[Aim of the exercise] Once you reach the line containing "You are a computer-use agent.", return it and every line after it exactly, through the end of the records below, with no pictures.

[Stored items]
----

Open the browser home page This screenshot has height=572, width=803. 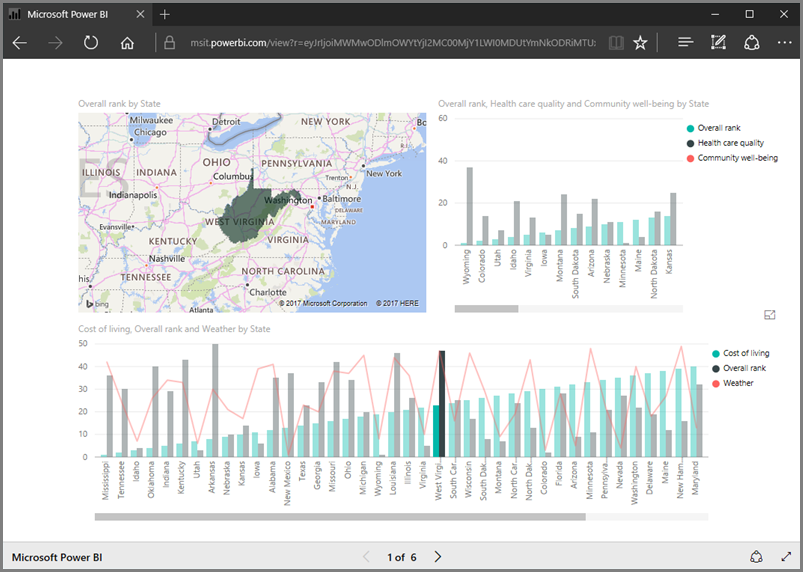(127, 43)
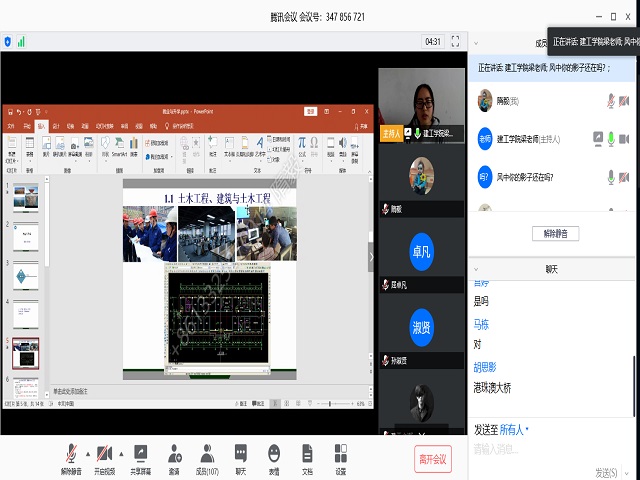Open the Invite participants icon

coord(174,455)
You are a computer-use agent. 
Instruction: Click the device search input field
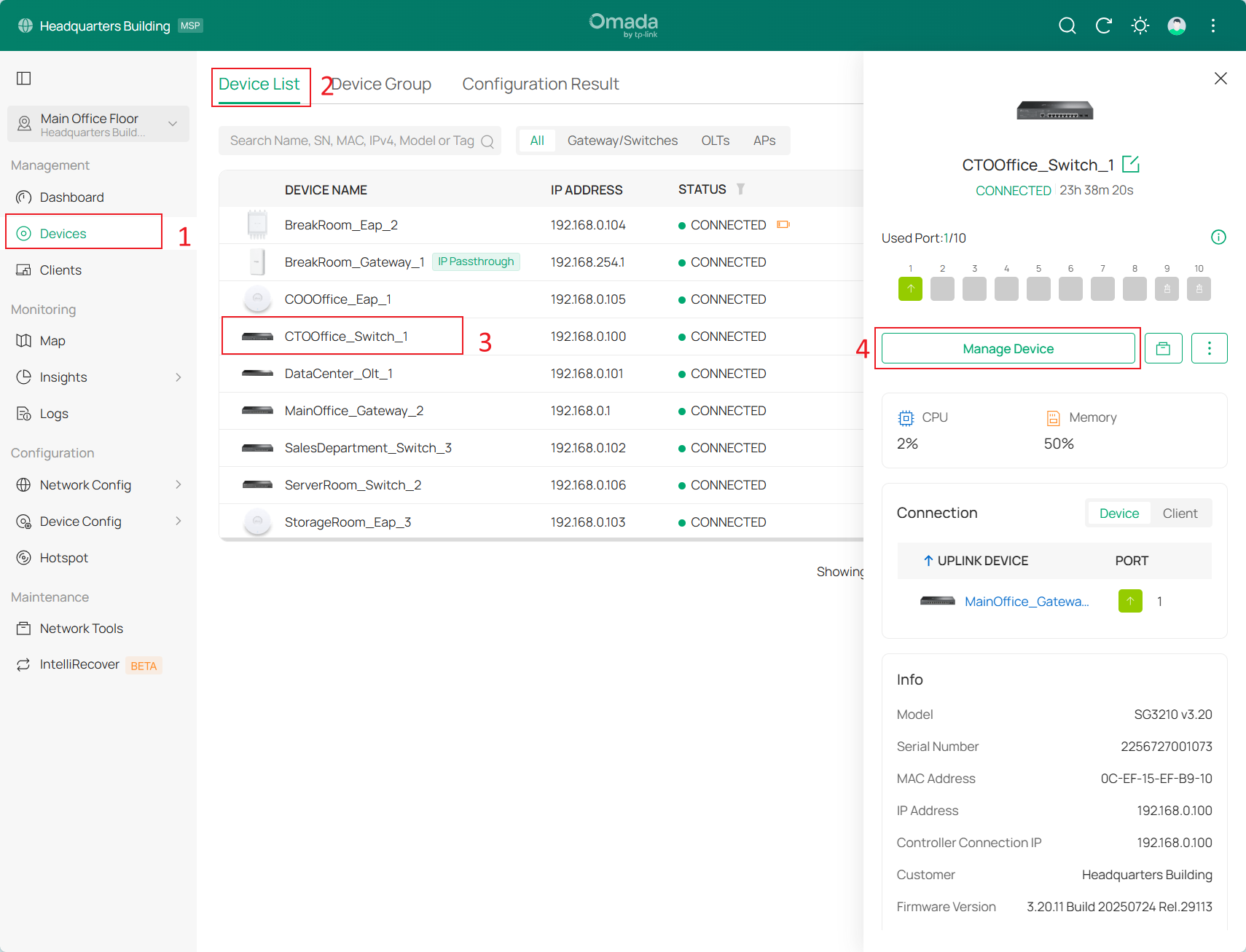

----

[Task result]
You are a computer-use agent. 
Instruction: Click the device search input field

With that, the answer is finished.